BACKGROUND
The pandemic forced clinicians to pivot to offering services via telehealth, but it is unclear whether and which patients (users of care) were equipped to use digital health. This is especially pertinent for those adults managing chronic diseases, such as obesity, hypertension, and diabetes, which require regular follow medication management, and self-monitoring.
OBJECTIVE
To measure the trends and assess factors affecting Health Information Technology Use among US population with and without cardiovascular risk factors.
METHODS
We used serial cross-sectional National Health Interview Survey (NHIS) data from the years 2012 and 2018 was used to assess trends in health information technology (HIT) use among adults, stratified by age and cardiovascular risk factor status. A linear trend analysis was performed to observe the annual percentage change (APC) in HIT use from the years 2012 to 2018 by age, education, and cardiovascular risk status.

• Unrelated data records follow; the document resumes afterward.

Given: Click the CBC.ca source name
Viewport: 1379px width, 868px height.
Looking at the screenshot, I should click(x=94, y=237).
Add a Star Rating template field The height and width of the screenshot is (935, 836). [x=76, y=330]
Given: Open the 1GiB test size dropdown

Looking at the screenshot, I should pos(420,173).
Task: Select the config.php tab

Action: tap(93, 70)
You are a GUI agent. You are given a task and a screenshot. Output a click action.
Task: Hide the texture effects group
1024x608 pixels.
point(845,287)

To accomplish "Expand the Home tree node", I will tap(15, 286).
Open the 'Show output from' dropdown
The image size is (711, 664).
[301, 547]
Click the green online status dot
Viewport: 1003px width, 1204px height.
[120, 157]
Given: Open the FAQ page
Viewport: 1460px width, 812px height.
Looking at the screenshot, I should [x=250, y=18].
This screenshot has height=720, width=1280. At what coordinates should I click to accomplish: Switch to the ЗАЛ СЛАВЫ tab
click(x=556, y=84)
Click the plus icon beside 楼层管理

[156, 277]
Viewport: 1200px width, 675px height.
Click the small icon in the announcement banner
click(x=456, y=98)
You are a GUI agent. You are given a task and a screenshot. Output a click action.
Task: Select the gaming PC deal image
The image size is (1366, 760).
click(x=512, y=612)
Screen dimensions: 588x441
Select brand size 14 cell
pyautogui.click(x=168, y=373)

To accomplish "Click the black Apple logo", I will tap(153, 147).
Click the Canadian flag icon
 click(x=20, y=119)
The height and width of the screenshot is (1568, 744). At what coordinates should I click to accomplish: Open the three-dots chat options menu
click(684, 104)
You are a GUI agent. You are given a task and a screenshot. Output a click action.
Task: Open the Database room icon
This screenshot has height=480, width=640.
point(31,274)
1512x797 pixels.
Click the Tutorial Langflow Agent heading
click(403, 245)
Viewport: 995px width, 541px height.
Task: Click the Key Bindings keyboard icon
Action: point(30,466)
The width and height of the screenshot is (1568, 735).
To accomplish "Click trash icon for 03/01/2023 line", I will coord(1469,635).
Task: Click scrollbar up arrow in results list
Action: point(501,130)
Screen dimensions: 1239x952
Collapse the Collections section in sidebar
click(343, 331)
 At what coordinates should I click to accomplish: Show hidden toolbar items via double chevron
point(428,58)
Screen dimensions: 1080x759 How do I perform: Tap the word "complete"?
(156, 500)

We developed multivariate logistic regression models adjusted for age, sex, race, insurance status, marital status, geographic region, and perceived health status to assess the likelihood of HIT use among patients with and without cardiovascular disease risk factors.
RESULTS
14,304 (44.6%) and 14,644 (58.7%) participants reported using HIT in 2012 and 2018, respectively. When comparing the rates of HIT use for the years 2012 and 2018 respectively, among participants without cardiovascular risk factors, the HIT use proportion increased from 51.1% to 65.8%, with one risk factor increased from 43.9% to 59%, and with more than one risk factor increased from 41.3% to 54.7%. Increasing trends in HIT use were highest among adults aged >65 years (APC: 8.3%), who had more than one CVD risk factors (APC: 5%), and among those who did not have high school graduation (APC: 8.8%). Likelihood of HIT use was significantly higher in younger, female, non-Hispanic white, higher education and income, married, and individuals reporting very good or excellent health status. In 2018, college graduates were 7.18 (95% CI: 5.86,8.79), 6.25 (5.02,7.78), 7.80 (5.87,10.36) times more likely to use HIT compared to adults without high school education among people with multiple, one, or no cardiovascular risk factors, respectively.
CONCLUSIONS
Over 2012-2018, HIT use increased nationally, with greater use noted among younger and higher educated U.S. adults. Targeted strategies are needed to engage a wider age-, race-, education-, and socioeconomic groups through lowering barriers to HIT access and utilization.